Friday, July 24, 2015

I'm not (completely) coming back

Before this trip I'm on now, I've spent the past few months working 60+ hour weeks to keep my head above water and afford this month away from home.

I'm not going back to that.

There are literally not enough hours in the day to get all the work done as well as take care of myself and plan for my future. Certain things, like my health and projects I've wanted to do, were put on hold as I simply put one foot in front of the other. This trip was the light at the end of the tunnel and there is no way I plan to go back into the darkness.

I've been offered a few jobs that will allow me to work smarter, not harder. These opportunities are based on my skill set, experience in the autism field, and my passion of helping others. I'll be able to continue living the life I have, but with "free time" and even *gasp* weekends off.
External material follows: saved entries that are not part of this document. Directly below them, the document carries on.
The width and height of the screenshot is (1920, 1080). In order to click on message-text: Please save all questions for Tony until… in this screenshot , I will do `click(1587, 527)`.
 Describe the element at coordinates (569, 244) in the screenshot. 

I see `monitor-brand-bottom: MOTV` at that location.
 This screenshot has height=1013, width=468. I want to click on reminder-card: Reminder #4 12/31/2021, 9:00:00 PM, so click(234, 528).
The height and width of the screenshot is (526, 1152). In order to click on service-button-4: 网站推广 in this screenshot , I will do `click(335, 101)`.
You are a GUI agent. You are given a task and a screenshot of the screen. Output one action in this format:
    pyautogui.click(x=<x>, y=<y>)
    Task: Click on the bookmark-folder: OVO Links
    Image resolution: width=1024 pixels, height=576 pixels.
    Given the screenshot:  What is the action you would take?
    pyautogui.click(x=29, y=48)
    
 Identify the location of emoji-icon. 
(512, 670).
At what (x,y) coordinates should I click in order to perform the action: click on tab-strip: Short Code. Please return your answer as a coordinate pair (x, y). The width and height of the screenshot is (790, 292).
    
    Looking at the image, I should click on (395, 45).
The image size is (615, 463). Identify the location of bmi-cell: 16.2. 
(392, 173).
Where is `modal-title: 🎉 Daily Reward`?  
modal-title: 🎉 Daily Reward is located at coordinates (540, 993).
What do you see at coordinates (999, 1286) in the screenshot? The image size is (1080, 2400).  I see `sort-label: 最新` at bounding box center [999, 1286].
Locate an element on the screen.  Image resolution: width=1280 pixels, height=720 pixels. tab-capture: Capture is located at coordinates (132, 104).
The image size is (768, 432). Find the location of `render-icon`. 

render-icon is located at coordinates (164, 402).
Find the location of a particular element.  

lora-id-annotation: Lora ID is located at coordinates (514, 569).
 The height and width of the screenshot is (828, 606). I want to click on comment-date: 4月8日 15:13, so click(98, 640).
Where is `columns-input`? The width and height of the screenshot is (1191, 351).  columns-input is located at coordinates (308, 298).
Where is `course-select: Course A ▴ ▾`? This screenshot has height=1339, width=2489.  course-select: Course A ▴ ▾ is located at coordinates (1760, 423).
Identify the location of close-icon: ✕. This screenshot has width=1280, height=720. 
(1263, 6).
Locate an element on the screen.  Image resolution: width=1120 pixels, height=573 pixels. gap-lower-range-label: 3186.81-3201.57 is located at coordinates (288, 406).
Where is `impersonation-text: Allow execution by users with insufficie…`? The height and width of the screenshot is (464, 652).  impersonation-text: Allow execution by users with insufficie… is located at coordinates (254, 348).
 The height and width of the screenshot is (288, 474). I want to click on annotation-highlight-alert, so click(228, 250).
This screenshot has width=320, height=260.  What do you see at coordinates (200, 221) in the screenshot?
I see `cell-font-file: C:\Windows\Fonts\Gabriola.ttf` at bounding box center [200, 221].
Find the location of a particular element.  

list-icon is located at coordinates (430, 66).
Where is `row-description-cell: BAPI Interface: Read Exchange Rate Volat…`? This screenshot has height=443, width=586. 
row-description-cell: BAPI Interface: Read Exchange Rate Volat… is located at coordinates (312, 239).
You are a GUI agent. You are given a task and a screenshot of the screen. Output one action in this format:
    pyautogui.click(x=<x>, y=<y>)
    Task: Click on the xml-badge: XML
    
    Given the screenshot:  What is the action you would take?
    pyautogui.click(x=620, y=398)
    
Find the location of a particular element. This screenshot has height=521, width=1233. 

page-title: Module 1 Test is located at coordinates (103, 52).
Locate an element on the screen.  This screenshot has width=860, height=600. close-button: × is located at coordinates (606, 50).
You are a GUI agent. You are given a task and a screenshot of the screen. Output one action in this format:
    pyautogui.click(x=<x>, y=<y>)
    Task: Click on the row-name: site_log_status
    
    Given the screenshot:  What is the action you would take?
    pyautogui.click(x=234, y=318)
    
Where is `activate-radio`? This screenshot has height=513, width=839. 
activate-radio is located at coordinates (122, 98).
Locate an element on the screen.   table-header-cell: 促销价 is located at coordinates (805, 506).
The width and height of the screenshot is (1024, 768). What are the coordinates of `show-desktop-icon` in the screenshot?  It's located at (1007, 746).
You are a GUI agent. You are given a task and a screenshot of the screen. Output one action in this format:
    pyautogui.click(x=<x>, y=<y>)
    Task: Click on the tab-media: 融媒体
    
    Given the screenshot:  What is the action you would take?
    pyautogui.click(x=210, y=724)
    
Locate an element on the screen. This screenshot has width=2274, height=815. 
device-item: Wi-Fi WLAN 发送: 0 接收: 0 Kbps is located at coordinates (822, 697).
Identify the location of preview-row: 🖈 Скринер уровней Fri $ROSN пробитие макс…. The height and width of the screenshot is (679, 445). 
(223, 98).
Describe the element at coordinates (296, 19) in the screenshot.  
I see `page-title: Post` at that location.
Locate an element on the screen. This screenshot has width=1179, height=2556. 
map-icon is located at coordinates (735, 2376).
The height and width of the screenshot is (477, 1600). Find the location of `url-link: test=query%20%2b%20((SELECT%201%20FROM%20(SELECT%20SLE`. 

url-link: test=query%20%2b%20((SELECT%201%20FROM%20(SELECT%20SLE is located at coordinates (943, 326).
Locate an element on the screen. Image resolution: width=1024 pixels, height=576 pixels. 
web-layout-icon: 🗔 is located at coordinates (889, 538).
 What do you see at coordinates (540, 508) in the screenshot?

Yes, the concept of a 'day off' is something that has eluded me for the past 2 years. I'm so happy that I'll also be able to put time and energy into creating the movement based programing. Hey, I'll actually have energy!

I realized the life I had been leading was nothing I could maintain after sleeping an average of 14 hours a day all last week. It also wasn't making me fully happy. In many ways, I was going through the motions because it was easier than trying to change things in the midst of chaos. Colorado gave me the must needed distance to look at my priorities and how to achieve those.

The other thing that needs to change, which I was told about by my friends on multiple occasions, is I need to start valuing myself. I work really hard, I help others, and I do a bunch of really awesome things with my life. It takes energy to to these things and in some ways my humility of thinking "well, anyone would do what I do" has gotten me into trouble. It's lead to people taking advantage of me and has put an unhealthy reliance on external validation.

It's not about comparing my own personal achievements to those of anyone else, it's that standing alone my life speaks volumes. For too many years people told me I can't do things or things would never be possible for me. I've ingrained some of those thoughts and it's time I realize I've proven them, and more importantly myself, wrong. I'm strong, powerful, and talented.

It's time I remember who I am as I work towards the bright future.

Wednesday, July 15, 2015

Me and my people

Currently, I'm relaxing in Boulder and doing my best to figure out the next steps of this wacky thing called 'life'. The greatest part of all this is I'm surrounded by one of my mentors and still feeling the effects of the Autism Society of America conference.

The joke came up several times last week about how several of us go to the Autism Society of America conference to be social. It's a once a year trip most of us make to unite us from across the country. Navigating the whirlwind of meetings and presentations, either giving or attending, we still manage to reconnect in the hallways or in the evening.

On the last night of the conference, what was only going to be a brief dinner with an old friend and my mother turned into something so much better. It started by inviting new friends to join us. That quickly turned to other friends showing up and soon we were taking over a large section of comfy couches. The evening was spent talking about everything as we watched lightning dance across the Denver skyline.


That last night before the end of the conference, I was stressed and very nervous about my early morning presentation looming the next morning. My topic for the Sisterhood of the Spectrum panel was "Authenticity". At 8:30 in the morning, still adjusting to Mountain Standard Time compared to Eastern Standard Time, I would speak about the importance of embracing who you are and knowing others have walked the similar path.

One of the greatest things I have come to understand and accept is that I have people in my life who truly care about me. There are people in the world who genuinely want to support others and wish the best for them. I am one of those people and am very thankful for being surrounded by the same type of people. My people are kind and care about each other. This is something very special I was able to be reminded of at the conference.

Sometimes the best parts of the conference are not covered in the program guide.